Arguably New York City’s most impressive collection of architectural masterpieces were the Gilded Age mansions that flanked Fifth Avenue. From The Vanderbilt’s grandiose John B. Snook–designed townhouse on 54th Street to the Astors’ French Rococo–style manor 20 blocks south, the extravagant display of wealth has since been demolished in favor of more contemporary structures that, unlike the 19th-century limestone jewels of Midtown, are clad in floor-to-ceiling reflective glass panes and glossy steel. And while some architects prefer to guide their respective cities’ skylines into the future, others prefer to preserve the historic structures that, over many centuries, have become the metropolises’ pièces de résistance. One such architect is San Juan’s, Andy Rivera, the president and founder of the Puerto Rico Historic Building Drawing Society.
One of six children born to Puerto Rican migrants, Rivera spent his first 12 years in the Bronx before moving to the Island, where he lived on his grandfather’s Las Piedras farm in the El Yunque rainforest. And it was among flowering banana trees and animals that Rivera realized his innate talent for drawing and drafting, two highly prized and almost necessary skills for any architect—no matter how established. “My journey to architecture was kind of zigzagged but mostly intuitive,” he notes. “As a kid, I was always captivated by the stately colonial buildings I saw when we visited what we called the ‘Islet of San Juan.’” But like any architect, Rivera humored a curiosity that delved beneath the surface of the colorful 19th-century structures lining the cobblestone roads. He explains, “The old haciendas and balconied wooden houses of my countryside home inspired in me a curiosity. I wanted to know how they were built to endure the sometimes punishing tropical weather, withstanding constant heat and humidity.”

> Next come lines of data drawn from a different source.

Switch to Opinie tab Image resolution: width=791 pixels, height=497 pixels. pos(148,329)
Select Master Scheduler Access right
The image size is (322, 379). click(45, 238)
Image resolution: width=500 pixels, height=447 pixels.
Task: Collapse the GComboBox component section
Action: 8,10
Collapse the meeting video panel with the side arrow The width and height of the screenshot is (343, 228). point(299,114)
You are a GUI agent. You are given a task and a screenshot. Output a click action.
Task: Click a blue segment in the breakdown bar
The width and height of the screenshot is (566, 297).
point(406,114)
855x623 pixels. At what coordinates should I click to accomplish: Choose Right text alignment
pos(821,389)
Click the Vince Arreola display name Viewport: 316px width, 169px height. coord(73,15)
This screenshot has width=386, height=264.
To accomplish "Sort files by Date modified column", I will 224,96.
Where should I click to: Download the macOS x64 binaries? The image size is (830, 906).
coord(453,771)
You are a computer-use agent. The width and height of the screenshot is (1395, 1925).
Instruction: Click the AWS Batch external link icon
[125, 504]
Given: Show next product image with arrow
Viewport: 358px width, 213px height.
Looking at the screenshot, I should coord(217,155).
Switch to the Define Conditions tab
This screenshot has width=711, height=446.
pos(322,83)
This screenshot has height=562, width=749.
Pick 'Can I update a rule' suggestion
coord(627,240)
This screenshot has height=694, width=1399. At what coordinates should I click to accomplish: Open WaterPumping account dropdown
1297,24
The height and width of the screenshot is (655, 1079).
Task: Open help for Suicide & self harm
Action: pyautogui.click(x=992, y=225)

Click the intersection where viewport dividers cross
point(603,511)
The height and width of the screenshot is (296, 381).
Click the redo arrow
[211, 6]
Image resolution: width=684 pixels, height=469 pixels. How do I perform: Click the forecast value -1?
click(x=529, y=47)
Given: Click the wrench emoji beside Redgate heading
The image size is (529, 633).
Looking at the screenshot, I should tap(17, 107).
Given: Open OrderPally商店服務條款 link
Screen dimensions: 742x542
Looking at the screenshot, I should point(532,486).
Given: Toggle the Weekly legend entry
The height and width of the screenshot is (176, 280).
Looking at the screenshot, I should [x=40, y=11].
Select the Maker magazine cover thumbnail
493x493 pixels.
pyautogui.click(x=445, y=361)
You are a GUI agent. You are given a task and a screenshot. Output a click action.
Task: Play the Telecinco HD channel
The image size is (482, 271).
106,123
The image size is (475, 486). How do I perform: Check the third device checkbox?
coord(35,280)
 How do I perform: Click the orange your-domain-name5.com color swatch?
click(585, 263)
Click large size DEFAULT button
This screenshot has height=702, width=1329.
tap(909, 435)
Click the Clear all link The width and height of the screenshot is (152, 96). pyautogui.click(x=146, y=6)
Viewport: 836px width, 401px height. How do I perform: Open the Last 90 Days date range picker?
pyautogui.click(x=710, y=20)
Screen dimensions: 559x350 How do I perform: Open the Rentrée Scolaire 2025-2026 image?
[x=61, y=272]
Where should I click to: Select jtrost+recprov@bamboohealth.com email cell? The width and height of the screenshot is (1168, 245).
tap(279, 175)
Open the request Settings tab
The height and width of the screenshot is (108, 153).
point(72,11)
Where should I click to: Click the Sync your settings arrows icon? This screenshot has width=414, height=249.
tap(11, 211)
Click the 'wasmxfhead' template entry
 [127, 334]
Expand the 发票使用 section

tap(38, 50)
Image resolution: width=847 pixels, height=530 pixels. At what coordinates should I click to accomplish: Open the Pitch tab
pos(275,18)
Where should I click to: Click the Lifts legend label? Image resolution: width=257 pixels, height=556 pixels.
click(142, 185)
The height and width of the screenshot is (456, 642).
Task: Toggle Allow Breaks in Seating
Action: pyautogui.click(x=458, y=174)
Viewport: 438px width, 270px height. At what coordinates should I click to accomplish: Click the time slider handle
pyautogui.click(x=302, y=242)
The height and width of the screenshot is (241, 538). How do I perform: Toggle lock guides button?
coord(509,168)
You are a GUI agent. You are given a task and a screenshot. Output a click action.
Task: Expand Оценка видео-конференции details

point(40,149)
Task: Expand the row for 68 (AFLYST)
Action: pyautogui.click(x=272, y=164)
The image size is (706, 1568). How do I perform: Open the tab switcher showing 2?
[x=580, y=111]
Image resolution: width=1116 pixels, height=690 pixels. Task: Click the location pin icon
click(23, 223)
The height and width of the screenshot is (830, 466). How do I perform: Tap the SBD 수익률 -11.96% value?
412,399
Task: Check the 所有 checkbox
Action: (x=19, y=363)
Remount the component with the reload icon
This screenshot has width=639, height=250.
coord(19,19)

So he enrolled in the Escuela de Arquitectura de la Universidad de Puerto Rico, where he developed a sincere passion for both classical architectural traditions and the merits of tropical design. After all, the 16th-century Spanish forts in the Puerto Rican capital are the oldest European construction in any United States territory and among the oldest in the Americas. The entire city, bathed in sunlight from nearly every angle, is like a beautiful time capsule that displays so many of the last several centuries’ most prevalent architectural styles, including Gothic, Baroque, Art Deco, and even Mid-Century Modern. Rivera notes, “Settlers brought to the Island their own constructive traditions and regional styles, which influenced and shaped Puerto Rico’s colonial architecture. And as the city developed, new structures were built, and others were modified in the styles that were in vogue as different design movements emerged.”